● Work to complete:
Starting at the first line and ending at the last, output the data exactly.

= = = = =

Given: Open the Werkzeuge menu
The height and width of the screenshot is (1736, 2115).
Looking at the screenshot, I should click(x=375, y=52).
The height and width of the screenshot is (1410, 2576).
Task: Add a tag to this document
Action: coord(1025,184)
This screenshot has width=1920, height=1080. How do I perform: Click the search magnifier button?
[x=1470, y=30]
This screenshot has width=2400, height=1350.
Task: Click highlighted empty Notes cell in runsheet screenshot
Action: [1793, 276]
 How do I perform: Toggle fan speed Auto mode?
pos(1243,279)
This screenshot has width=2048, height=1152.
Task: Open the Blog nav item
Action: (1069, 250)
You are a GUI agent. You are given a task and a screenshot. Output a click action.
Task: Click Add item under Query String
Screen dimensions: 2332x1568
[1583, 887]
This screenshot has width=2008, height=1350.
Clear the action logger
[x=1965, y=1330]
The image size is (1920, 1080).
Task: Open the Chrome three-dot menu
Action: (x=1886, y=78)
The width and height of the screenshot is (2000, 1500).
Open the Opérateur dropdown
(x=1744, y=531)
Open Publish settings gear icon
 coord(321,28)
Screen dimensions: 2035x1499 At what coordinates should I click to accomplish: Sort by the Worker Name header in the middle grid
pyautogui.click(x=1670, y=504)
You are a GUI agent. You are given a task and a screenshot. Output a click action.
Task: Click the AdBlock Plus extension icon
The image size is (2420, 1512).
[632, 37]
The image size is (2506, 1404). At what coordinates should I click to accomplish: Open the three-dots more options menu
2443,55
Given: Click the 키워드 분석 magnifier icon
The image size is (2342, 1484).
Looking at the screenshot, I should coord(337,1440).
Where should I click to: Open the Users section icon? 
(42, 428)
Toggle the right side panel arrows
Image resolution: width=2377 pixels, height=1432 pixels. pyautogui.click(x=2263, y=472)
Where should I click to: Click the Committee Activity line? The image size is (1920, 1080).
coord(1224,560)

= = = = =

● Solution for this problem:
Given: Open the Werkzeuge menu
The height and width of the screenshot is (1736, 2115).
Looking at the screenshot, I should click(x=375, y=52).
The height and width of the screenshot is (1410, 2576).
Task: Add a tag to this document
Action: coord(1025,184)
This screenshot has width=1920, height=1080. How do I perform: Click the search magnifier button?
[x=1470, y=30]
This screenshot has width=2400, height=1350.
Task: Click highlighted empty Notes cell in runsheet screenshot
Action: [1793, 276]
 How do I perform: Toggle fan speed Auto mode?
pos(1243,279)
This screenshot has width=2048, height=1152.
Task: Open the Blog nav item
Action: (1069, 250)
You are a GUI agent. You are given a task and a screenshot. Output a click action.
Task: Click Add item under Query String
Screen dimensions: 2332x1568
[1583, 887]
This screenshot has width=2008, height=1350.
Clear the action logger
[x=1965, y=1330]
The image size is (1920, 1080).
Task: Open the Chrome three-dot menu
Action: (x=1886, y=78)
The width and height of the screenshot is (2000, 1500).
Open the Opérateur dropdown
(x=1744, y=531)
Open Publish settings gear icon
 coord(321,28)
Screen dimensions: 2035x1499 At what coordinates should I click to accomplish: Sort by the Worker Name header in the middle grid
pyautogui.click(x=1670, y=504)
You are a GUI agent. You are given a task and a screenshot. Output a click action.
Task: Click the AdBlock Plus extension icon
The image size is (2420, 1512).
[632, 37]
The image size is (2506, 1404). At what coordinates should I click to accomplish: Open the three-dots more options menu
2443,55
Given: Click the 키워드 분석 magnifier icon
The image size is (2342, 1484).
Looking at the screenshot, I should coord(337,1440).
Where should I click to: Open the Users section icon? 
(42, 428)
Toggle the right side panel arrows
Image resolution: width=2377 pixels, height=1432 pixels. pyautogui.click(x=2263, y=472)
Where should I click to: Click the Committee Activity line? The image size is (1920, 1080).
coord(1224,560)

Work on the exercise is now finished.